The Rime of the Ancient Mariner
| The Rime of the Ancient Mariner | |
|---|---|
| by Samuel Taylor Coleridge | |
The Mariner up on the mast in a storm. One of the wood-engraved illustrations by Gustave Doré of the poem. | |
| Original title | The Rime of the Ancyent Marinere |
| Written | 1797–98 |
| First published in | Lyrical Ballads |
| Country | Great Britain |
| Language | English |
| Subject(s) | fate, doom, seafaring, superstition |
| Form | Ballad |
| Meter | iambic tetrameter and iambic trimeter |
| Rhyme scheme | abcb |
| Publisher | J. & A. Arch |
| Publication date | 1798 |
| Media type | |
| Lines | 625 |
| Full text | |
| The Rime of the Ancient Mariner at Wikisource | |
The Rime of the Ancient Mariner (originally The Rime of the Ancyent Marinere), written by English poet Samuel Taylor Coleridge in 1797–98 and published in 1798 in the first edition of Lyrical Ballads, is a poem that recounts the experiences of a sailor who has returned from a long sea voyage. Some modern editions use a revised version printed in 1817 that featured a gloss.

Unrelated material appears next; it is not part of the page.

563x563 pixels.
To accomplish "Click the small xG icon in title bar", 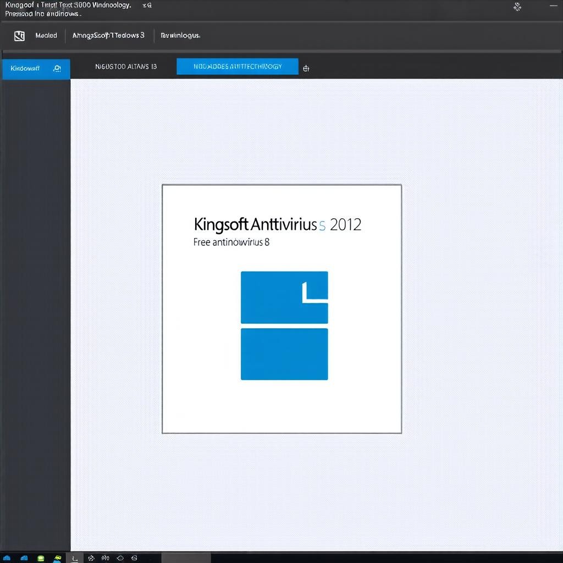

The poem tells of the mariner stopping a man who is on his way to a wedding ceremony so that the mariner can share his story. The Wedding-Guest's reaction turns from amusement to impatience to fear to fascination as the mariner's story progresses, as can be seen in the language style; Coleridge uses narrative techniques such as personification and repetition to create a sense of danger, the supernatural, or serenity, depending on the mood in different parts of the poem.
The Rime is Coleridge's longest major poem. It is often considered a signal shift to modern poetry and the beginning of British Romantic literature.